While the two different groups decide they might be safer traveling together, they form a shaky alliance but neither trusts the other. It seems Vera recognizes Dog and knows the truth about who he is. Dog denies it but Vera can be very persuasive. But for the fact that Bud and Coke are lying in wait, we might have seen a fight to the finish. It actually almost happened.

It’s a hoot, and a howl (pardon the pun as Dog really does talk, not howl) but leaves much to think about. The world the playwright shows us is brutal, no prisoners taken with memories of the ‘good old days’ including an Adam and Eve parody and bringing us up to the postmodern day world of greed, wealth and power laced into this brave new world of confusion. It’s a two hour hold-your-breath-what’-coming- next performance.

There is a good amount of swearing (hard core) along with references to Shakespeare and other notable playwrights. Needless to say Duffy Adams must have had a ball writing this play. I had a ball watching and listening.  It’s about the language and in Dog Act we get an ear full of mispronounced words, gibberish, fractured phrases and just plain nonsense but it all makes sense.

Directed with glee, I’m sure by founding mother Delicia Turner Sonnenberg who along with her wonderful cast of performers is another notch in Moxie’s belt. M’Lafi Thompson who is a strong presence on any stage, is a stalwart as Vera. She is as majestic as she is commanding, as strong as she is convincing and as cunning as she is candid.

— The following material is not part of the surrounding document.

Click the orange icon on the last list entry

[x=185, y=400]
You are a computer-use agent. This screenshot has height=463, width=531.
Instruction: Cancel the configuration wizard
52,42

Liv Killgren, who has been away from the stage too long, is more than convincing as the leader of this small troupe. Her Rosetta is right on target. Jason Connor, also a talented musician in his own right; he is responsible for the musical arrangements, is a more grown up pup than he was five years ago, but just as charming and loveable, none the less. Did you ever see a dog playing a guitar and singing?

Melissa Fernandes as JoJo (she stood in for Jo Anne Glover the night I saw the show) is as talented as ever showing us her natural abilities and versatility having just finished performing in another of Liz Duffy Adams' plays, Drink Me (reviewed earlier). Both Rob Kirk and Justin Lang do yeoman’s work as the two lost boys from whatever tribe it was they escaped. But don’t be misled they are mean and somewhat demented little buggers not some innocents lost on an island.

Beeb Salzer’s wonderfully busy and colorful cart along with Ashley Jenks/Chelsea Whitmore lighting design and Michelle Hunt-Souza’s creative and perfect costumes makes this Moxie production a feast for the eyes and ears. Storytellers can revel at the depth of this kind of bold and creative imagination. Hats off to Moxie.

Dog Act runs through Nov. 22 at the Rolando Theatre, 6663 El Cajon Blvd.

For more information visitwww.moxietheatre.com

See you at the theatre.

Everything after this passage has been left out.